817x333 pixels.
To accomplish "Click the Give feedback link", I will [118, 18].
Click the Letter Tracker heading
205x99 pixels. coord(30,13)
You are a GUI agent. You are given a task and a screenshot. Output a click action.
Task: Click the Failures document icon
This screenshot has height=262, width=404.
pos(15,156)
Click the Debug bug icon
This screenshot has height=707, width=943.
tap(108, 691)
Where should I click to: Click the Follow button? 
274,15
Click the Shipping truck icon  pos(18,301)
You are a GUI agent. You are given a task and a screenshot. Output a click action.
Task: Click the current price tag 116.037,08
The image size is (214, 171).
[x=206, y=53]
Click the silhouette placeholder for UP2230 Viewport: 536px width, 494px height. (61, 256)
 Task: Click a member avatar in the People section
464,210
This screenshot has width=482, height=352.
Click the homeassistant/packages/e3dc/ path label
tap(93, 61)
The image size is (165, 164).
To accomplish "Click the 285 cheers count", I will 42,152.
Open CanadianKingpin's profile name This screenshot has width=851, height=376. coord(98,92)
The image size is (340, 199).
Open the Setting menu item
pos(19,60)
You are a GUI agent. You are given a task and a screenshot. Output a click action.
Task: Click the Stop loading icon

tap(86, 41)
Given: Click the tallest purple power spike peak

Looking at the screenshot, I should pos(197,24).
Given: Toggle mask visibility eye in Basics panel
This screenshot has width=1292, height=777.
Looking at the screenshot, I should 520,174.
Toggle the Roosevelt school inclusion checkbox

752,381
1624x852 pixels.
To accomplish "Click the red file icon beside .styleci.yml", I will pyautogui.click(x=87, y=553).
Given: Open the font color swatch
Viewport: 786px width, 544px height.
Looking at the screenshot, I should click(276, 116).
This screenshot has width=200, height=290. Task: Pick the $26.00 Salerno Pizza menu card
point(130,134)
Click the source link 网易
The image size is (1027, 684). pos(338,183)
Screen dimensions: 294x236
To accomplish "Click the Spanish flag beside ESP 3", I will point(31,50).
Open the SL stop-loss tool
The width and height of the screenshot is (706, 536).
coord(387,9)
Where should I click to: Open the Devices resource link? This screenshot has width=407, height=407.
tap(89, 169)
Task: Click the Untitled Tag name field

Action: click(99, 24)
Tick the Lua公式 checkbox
= = = = = = =
From the records above, copy out the line with "Click the silhouette", the line with "Given: Toggle mask", and every line between them, word for word.

Click the silhouette placeholder for UP2230 Viewport: 536px width, 494px height. (61, 256)
 Task: Click a member avatar in the People section
464,210
This screenshot has width=482, height=352.
Click the homeassistant/packages/e3dc/ path label
tap(93, 61)
The image size is (165, 164).
To accomplish "Click the 285 cheers count", I will 42,152.
Open CanadianKingpin's profile name This screenshot has width=851, height=376. coord(98,92)
The image size is (340, 199).
Open the Setting menu item
pos(19,60)
You are a GUI agent. You are given a task and a screenshot. Output a click action.
Task: Click the Stop loading icon

tap(86, 41)
Given: Click the tallest purple power spike peak

Looking at the screenshot, I should pos(197,24).
Given: Toggle mask visibility eye in Basics panel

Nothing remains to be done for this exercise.